- [PROMPT]
Copy every line of the listing word for word, omitting the pictures.

[START STORED DATA]

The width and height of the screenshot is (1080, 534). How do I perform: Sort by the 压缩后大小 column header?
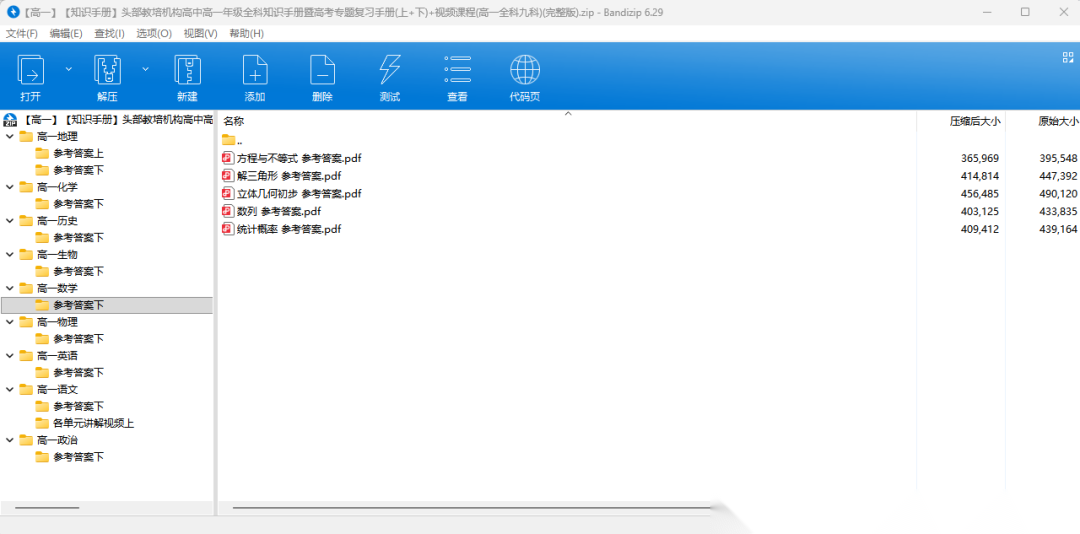(x=974, y=121)
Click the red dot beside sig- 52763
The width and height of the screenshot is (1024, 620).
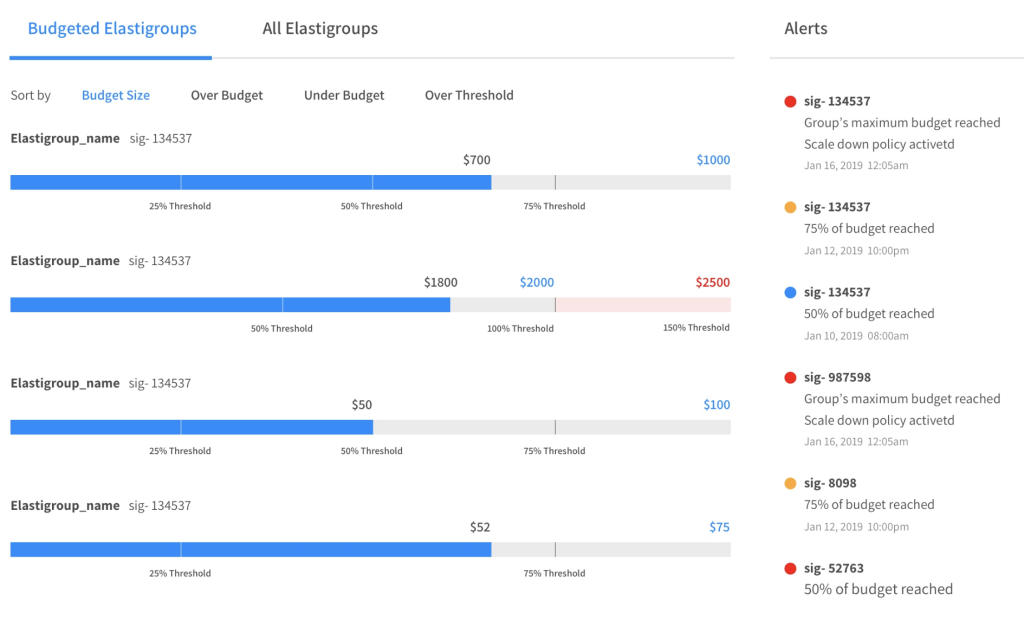[790, 569]
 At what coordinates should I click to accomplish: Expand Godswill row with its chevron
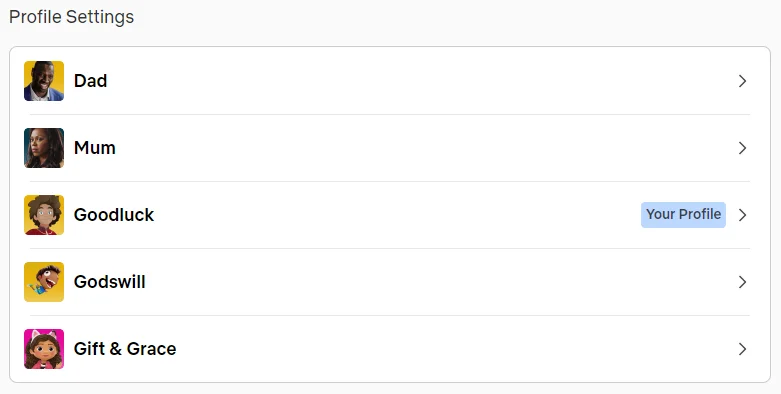click(742, 282)
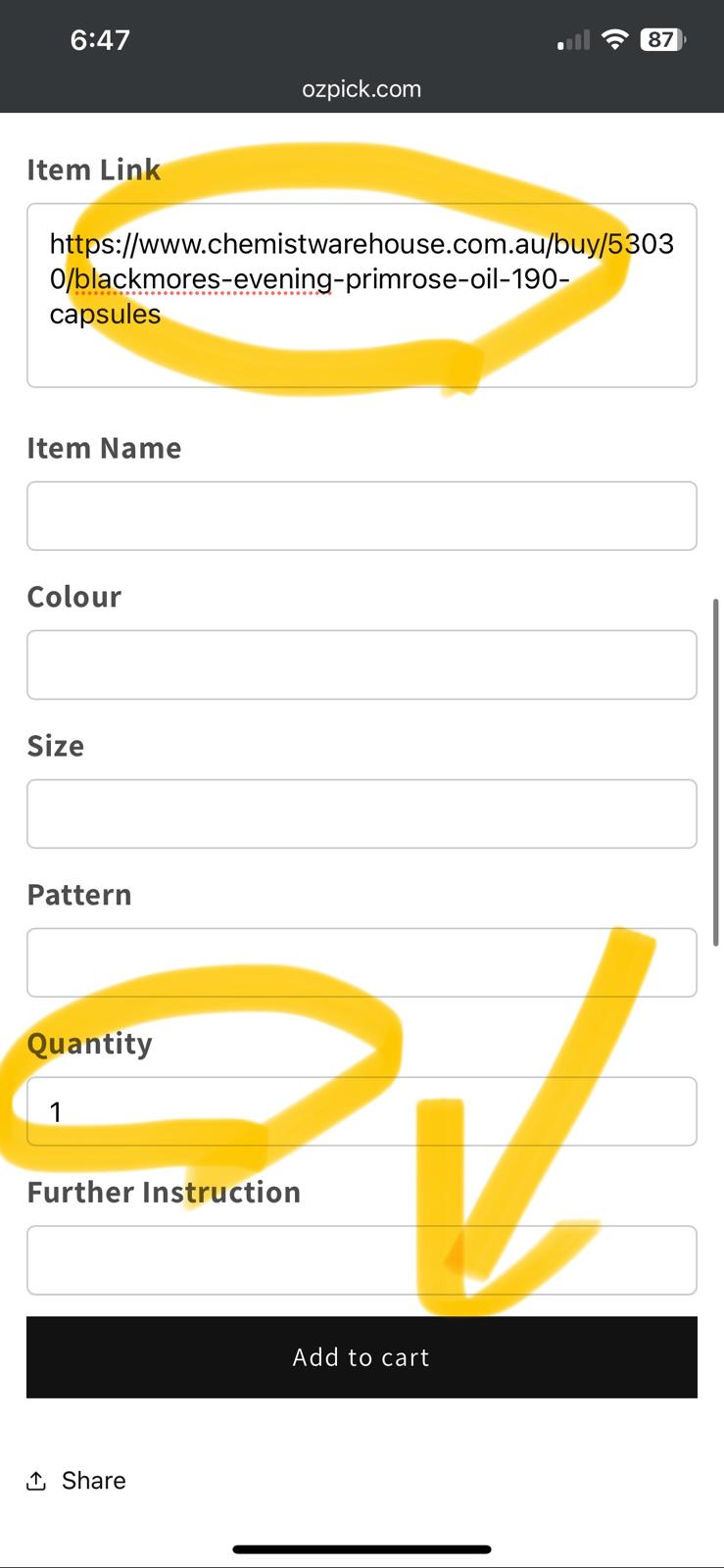Screen dimensions: 724x1568
Task: Click the share arrow icon
Action: point(36,1480)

[END STORED DATA]

- [WRITTEN ANSWER]
The width and height of the screenshot is (1080, 534). How do I perform: Sort by the 压缩后大小 column header?
(x=974, y=121)
Click the red dot beside sig- 52763
The width and height of the screenshot is (1024, 620).
[790, 569]
 At what coordinates should I click to accomplish: Expand Godswill row with its chevron
click(742, 282)
Screen dimensions: 724x1568
Task: Click the share arrow icon
Action: point(36,1480)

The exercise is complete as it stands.